▶ _AZIONE RICHIESTA 1_
Secondo il brano, quale deputata aveva fatto a Nicosia un contratto da collaboratore parlamentare?
▶ _AZIONE RICHIESTA 2_
Nel brano, sostituisci "Agrigento" con "Palermo" e riscrivi il tratto da "Mafia: Nicosia insegnava" fino a "mafiosi di Sciacca." incluso.

▶ _BRANO FORNITO_
__________________________________________________

Mafia: Nicosia insegnava come fare intimidazioni – le intercettazioni – VIDEO

Mafia, blitz “Passepartout”. I nomi degli arrestati. I particolari dell’inchiesta

“Basta che ti metti un passamontagna, campagne campagne, vai a piedi non ti preoccupare, lasci la macchina … lo fai e te ne vai ad Agrigento, fuori, a Catania … e sei tranquillo. E cusi’ si insignanu”: con queste parole l’esponente dei Radicali Italiani Antonello Nicosia, fermato oggi per associazione mafiosa, insegnava a un uomo d’onore, non sapendo di essere intercettato, le “tecniche” dell’intimidazione e della fuga. Il particolare emerge dall’inchiesta che oggi ha portato al fermo di 5 mafiosi di Sciacca.

“No vabbe’ gli ho detto come assistente parlamentare ma anche senza soldi. Senno’ mi deve dare 10mila euro al mese a me…le ho detto: ‘mi fai un contratto per entrare ed uscire dalle carceri e basta’”. Cosi’ l’esponente dei Radicali Italiani Antonello Nicosia, fermato oggi per associazione mafiosa, raccontava al suo interlocutore, non sapendo di essere intercettato, come aveva convinto la deputata Giusy Occhionero a fargli un contratto da collaboratore parlamentare. Status che gli consentiva di entrare e uscire liberamente dalle carceri con la politica e incontrare i boss detenuti. “Mi giro le carceri invece, – diceva – visto che non potevo entrare … cosi’ con lei entro. Faccio un sacco di cose hai capito? Ho trovato questo e’scamotage”.

__________________________________________________

▶ _ESTRATTO DEI DATI_
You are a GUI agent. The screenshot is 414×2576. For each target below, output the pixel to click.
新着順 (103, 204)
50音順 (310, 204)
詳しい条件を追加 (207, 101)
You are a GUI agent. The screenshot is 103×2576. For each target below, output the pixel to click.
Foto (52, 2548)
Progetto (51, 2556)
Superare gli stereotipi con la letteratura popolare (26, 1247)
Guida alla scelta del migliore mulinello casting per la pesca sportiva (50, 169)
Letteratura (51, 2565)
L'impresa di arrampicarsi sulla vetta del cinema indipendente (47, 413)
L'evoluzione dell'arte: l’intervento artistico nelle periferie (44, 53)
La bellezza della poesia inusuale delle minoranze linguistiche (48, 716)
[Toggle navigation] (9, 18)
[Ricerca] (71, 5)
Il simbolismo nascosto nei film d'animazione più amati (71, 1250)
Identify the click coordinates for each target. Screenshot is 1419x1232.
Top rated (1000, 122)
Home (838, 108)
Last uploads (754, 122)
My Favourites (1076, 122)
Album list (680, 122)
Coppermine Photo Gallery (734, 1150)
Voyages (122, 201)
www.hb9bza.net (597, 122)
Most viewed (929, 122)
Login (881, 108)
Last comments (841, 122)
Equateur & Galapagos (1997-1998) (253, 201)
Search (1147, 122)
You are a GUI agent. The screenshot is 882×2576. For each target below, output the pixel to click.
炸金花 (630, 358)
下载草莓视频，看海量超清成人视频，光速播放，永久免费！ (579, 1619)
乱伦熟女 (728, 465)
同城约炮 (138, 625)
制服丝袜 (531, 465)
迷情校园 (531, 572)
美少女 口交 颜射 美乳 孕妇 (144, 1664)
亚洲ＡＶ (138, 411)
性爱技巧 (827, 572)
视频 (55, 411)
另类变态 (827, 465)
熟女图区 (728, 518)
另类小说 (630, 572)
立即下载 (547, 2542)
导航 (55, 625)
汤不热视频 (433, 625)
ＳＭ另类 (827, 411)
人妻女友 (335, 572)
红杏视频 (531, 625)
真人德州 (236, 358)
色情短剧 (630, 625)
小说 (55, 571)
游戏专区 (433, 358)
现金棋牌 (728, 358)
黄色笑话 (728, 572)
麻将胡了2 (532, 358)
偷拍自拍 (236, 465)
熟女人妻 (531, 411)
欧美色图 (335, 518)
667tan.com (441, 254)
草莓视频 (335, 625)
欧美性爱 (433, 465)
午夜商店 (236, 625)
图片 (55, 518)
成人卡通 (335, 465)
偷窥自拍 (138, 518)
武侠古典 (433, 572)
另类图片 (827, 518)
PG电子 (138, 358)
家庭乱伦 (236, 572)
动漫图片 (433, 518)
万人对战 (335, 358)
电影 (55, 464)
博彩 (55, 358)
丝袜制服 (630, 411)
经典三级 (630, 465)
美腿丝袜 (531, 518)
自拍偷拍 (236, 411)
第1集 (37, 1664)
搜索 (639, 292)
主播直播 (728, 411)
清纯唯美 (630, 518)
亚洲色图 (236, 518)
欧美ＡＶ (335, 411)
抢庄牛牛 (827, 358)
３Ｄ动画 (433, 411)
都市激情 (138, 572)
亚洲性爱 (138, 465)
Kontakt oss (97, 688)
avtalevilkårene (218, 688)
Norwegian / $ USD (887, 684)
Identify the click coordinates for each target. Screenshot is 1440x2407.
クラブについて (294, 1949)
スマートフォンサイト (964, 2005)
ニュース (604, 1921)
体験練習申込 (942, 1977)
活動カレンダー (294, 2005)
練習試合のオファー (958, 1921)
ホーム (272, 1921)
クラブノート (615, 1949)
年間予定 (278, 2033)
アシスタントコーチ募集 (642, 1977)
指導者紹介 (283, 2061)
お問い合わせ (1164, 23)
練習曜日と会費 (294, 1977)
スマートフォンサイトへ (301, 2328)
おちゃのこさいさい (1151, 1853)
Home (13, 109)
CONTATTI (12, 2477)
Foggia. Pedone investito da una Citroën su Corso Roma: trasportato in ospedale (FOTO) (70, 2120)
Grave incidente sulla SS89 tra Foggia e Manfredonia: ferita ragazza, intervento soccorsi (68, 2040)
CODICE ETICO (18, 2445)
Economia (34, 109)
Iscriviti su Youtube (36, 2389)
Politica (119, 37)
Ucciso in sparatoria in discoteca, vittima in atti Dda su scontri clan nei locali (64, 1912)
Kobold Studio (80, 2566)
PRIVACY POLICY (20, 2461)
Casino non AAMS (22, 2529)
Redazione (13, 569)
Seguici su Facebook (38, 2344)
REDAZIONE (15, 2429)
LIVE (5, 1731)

__________________________________________________

▶ _RISPOSTA SCRITTA 1_
Giusy Occhionero.

▶ _RISPOSTA SCRITTA 2_
Mafia: Nicosia insegnava come fare intimidazioni – le intercettazioni – VIDEO

Mafia, blitz “Passepartout”. I nomi degli arrestati. I particolari dell’inchiesta

“Basta che ti metti un passamontagna, campagne campagne, vai a piedi non ti preoccupare, lasci la macchina … lo fai e te ne vai ad Palermo, fuori, a Catania … e sei tranquillo. E cusi’ si insignanu”: con queste parole l’esponente dei Radicali Italiani Antonello Nicosia, fermato oggi per associazione mafiosa, insegnava a un uomo d’onore, non sapendo di essere intercettato, le “tecniche” dell’intimidazione e della fuga. Il particolare emerge dall’inchiesta che oggi ha portato al fermo di 5 mafiosi di Sciacca.